En una muestra de fuerza, el gobierno de Honduras puso en marcha un operativo diseñado para reducir la influencia de las bandas criminales, los mayores responsables de la ola de inseguridad y violencia que sufre el país.

Esta estrategia de “mano dura” contra el crimen en Honduras comparte muchos elementos en común con el enfoque del presidente de El Salvador, Nayib Bukele, en su publicitada “Guerra contra las Pandillas”.

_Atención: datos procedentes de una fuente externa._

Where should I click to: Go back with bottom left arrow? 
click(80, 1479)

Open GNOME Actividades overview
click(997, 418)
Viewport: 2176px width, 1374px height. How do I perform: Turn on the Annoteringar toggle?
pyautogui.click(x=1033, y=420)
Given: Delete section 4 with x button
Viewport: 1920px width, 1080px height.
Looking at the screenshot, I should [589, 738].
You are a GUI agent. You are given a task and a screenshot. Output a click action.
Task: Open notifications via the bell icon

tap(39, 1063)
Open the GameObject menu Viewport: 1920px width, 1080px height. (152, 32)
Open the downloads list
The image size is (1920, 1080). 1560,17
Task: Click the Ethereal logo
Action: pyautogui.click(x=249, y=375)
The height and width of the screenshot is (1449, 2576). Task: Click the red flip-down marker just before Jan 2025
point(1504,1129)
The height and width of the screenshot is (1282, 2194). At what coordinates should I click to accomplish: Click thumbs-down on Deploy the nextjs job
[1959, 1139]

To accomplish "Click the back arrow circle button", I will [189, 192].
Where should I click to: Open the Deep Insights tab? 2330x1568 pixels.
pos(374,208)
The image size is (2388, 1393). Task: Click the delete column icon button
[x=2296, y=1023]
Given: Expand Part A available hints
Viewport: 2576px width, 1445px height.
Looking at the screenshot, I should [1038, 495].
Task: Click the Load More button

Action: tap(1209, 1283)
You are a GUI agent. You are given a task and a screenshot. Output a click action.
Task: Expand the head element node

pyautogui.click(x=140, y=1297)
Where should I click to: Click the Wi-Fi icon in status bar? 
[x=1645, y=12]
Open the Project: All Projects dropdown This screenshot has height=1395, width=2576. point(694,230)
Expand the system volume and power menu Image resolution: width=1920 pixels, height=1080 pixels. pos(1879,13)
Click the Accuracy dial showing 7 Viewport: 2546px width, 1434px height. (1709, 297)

En Honduras, la muerte a finales de junio de 23 personas en menos de 24 horas, apenas cinco días después del fallecimiento de 46 reclusas tras una reyerta entre maras rivales en una cárcel de mujeres, empujó a la presidenta Xiomara Castro a repensar su promesa de desmilitarización y a dar luz verde a una operación policial militar para recuperar el control de las prisiones y tratar de contener a las pandillas.

Allanamientos, toques de queda, revisiones exhaustivas en las prisiones, investigaciones en busca de funcionarios corruptos e incautaciones de armas y municiones forman parte de las “medidas drásticas” de Castro para controlar la situación, una reacción que analistas y activistas achacan al “efecto Bukele”.

“Iniciamos actividades para que las cárceles dejen de ser escuelas del crimen y romper el ciclo con el crimen organizado”, advirtió en Twitter el secretario de Estado de Defensa Nacional de ese país, José Manuel Zelaya, junto a fotografías de reos hacinados rodeados de efectivos de la Policía Militar hondureña.

Crimen organizado en el Triángulo Norte

Gran parte del territorio de Honduras, al igual que en los vecinos El Salvador y Guatemala, está dominado por pandillas o maras, organizaciones altamente jerárquicas con vínculos trasnacionales, funcionamiento descentralizado y gran capacidad jurisdiccional, indica un informe de la Comisión Interamericana de Derechos Humanos (CIDH).

Las rivales Mara Salvatrucha (MS-13) y la Mara 18 (M-18), también conocida como Barrio 18 (B-18) son los dos grupos con mayor presencia en los países del Triángulo Norte centroamericano, donde a menudo son vistos como una alternativa de sobrevivencia económica y protección en contextos altamente violentos.